Segment Start: AVAILABLE DATA

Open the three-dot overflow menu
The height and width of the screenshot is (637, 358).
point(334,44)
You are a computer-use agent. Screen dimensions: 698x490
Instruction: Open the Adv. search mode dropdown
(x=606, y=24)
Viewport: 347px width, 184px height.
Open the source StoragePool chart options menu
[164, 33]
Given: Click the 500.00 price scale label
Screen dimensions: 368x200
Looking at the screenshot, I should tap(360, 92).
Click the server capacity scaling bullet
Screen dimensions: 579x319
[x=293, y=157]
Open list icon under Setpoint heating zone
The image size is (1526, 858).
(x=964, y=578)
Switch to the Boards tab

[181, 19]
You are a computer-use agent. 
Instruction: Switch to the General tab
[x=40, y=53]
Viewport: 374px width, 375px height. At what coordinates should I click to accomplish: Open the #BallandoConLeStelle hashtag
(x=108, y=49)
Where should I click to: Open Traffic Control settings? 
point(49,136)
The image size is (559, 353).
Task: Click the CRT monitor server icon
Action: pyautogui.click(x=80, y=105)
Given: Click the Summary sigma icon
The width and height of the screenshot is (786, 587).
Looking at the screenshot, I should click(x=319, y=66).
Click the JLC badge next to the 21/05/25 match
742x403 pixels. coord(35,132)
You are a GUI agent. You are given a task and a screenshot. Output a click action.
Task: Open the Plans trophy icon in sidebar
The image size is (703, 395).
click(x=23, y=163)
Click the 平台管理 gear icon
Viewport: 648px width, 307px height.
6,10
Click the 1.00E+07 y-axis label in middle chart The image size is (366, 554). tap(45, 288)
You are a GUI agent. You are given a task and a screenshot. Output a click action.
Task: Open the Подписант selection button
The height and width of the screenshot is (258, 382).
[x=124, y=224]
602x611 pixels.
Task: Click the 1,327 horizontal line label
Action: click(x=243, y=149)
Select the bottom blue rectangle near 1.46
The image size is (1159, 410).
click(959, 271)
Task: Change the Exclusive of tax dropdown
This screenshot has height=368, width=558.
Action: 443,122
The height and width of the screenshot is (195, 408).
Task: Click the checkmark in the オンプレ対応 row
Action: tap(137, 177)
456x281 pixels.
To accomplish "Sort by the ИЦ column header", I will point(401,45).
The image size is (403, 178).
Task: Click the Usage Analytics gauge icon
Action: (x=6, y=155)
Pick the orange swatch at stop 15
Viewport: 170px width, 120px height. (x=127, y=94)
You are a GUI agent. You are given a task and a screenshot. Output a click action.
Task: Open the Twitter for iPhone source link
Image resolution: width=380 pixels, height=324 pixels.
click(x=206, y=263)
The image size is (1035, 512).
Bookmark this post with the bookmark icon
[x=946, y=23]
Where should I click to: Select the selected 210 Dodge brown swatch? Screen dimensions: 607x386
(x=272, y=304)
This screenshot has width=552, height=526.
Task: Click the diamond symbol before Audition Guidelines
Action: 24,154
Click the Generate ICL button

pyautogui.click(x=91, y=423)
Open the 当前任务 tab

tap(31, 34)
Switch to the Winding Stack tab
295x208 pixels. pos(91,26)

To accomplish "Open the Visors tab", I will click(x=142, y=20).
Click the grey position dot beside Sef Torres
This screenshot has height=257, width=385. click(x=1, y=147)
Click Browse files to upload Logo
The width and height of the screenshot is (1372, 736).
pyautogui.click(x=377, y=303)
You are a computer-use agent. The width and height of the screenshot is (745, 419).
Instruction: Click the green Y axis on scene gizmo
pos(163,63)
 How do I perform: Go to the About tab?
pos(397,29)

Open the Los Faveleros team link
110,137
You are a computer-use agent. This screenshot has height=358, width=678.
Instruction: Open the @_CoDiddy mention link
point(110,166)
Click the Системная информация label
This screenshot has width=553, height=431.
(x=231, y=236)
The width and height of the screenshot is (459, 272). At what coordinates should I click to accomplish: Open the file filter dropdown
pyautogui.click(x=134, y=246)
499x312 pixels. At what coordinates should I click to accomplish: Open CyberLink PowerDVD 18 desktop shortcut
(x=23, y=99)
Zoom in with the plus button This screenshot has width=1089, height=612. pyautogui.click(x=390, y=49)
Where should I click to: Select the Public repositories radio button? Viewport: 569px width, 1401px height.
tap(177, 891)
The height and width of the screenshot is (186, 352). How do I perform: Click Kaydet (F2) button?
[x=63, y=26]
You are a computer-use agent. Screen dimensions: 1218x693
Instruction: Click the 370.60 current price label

Segment End: AVAILABLE DATA

= WHAT IS EXPECTED =
Among the entries above, copy exactly only the lines starting with the one containing "The height and width of the screenshot is (258, 382)." and going through the one containing "Task: Change the Exclusive of tax dropdown", both ends included.

= TASK OUTPUT =
The height and width of the screenshot is (258, 382).
[x=124, y=224]
602x611 pixels.
Task: Click the 1,327 horizontal line label
Action: click(x=243, y=149)
Select the bottom blue rectangle near 1.46
The image size is (1159, 410).
click(959, 271)
Task: Change the Exclusive of tax dropdown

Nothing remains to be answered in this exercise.